I'm not sure my reaction was as negative as yours, Jackrabbit--I was just baffled. I keep meaning to watch it again just to be sure (like Ebert), but I somehow don't get around to it.

But it had a great marketing campaign. The trailer, the posters, the website, the banner ad on a certain movie website I no longer visit.... All top-notch, and somehow more memorable than the film itself.

I had a mezzo-mezzo reaction to Three Kings, but I've been meaning to watch it again, thinking that world events since it came out may make me appreciate it more. (I remember Kings as being a part of a mini-trend at that time in which films concentrate their best special effects into fantasy sequences. The other example being Fight Club.)

7/26/2006 10:05:00 AM  
Blogger Brian said...

Naomi Watts is also very good, of course. I'd still go with Watson, though, because her acting feels more natural and less technical, if that makes sense. Maybe it's just a difference in style.

I haven't seen Huckabee's since it came out, but I remember thinking it was pretty good, in an amusing, Coen brothers kind of way. At one point I was planning to buy a copy, though I never did. Perhaps that says something. I don't remember it really paying off, I guess, as if it was less than the sum of its parts.

"Rutting"? That's pretty funny.

7/26/2006 10:08:00 AM  
Blogger Chris said...

I loved Huckabees, it is my favorite Russel film and I have liked them all.

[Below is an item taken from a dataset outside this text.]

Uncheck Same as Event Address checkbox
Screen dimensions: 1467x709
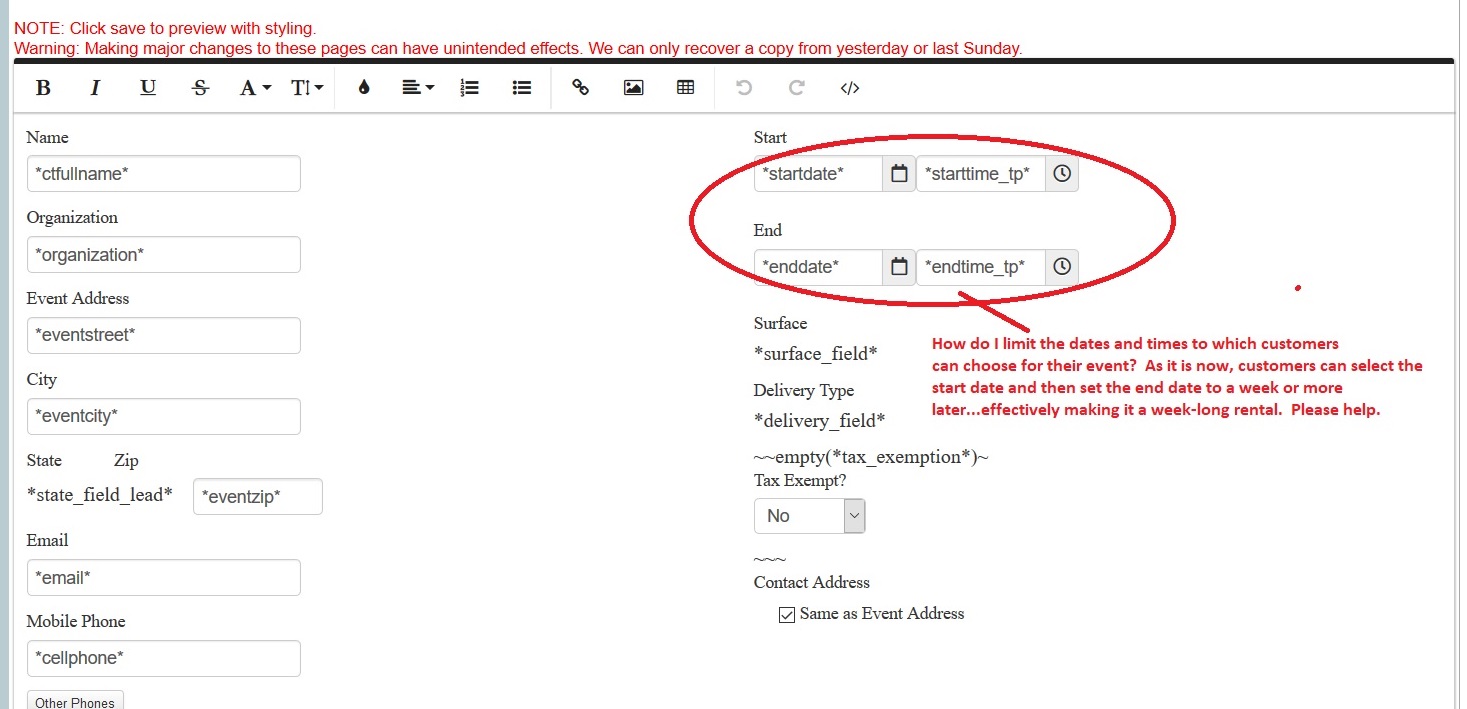coord(787,615)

I thought it was extremely funny, stirkingly original, and it mined the vein of satirical faux-intelligence better than any movie I can think of. It had a lot of fun with ridiculous psychology and pointed out that it is more important to look inside yourself and see what works for you then to blindly follow some philosophy that is written in a book. That's a pretty good message to get from a movie, I think.

Mark Wahlberg was awesome in it, I've never liked him much till I saw Huckabees (he was too stiff in Boogie Nights *rimshot*). Naomi Watts was quite funny, Jude Law needs to work on his american accent but I still found his performance fascinating, and Jason Schartzman was pretty good (finally something that comes close to how great he was in Rushmore). Tomlin and Hoffman's existential detectives are one of my all-time favorite screen duos.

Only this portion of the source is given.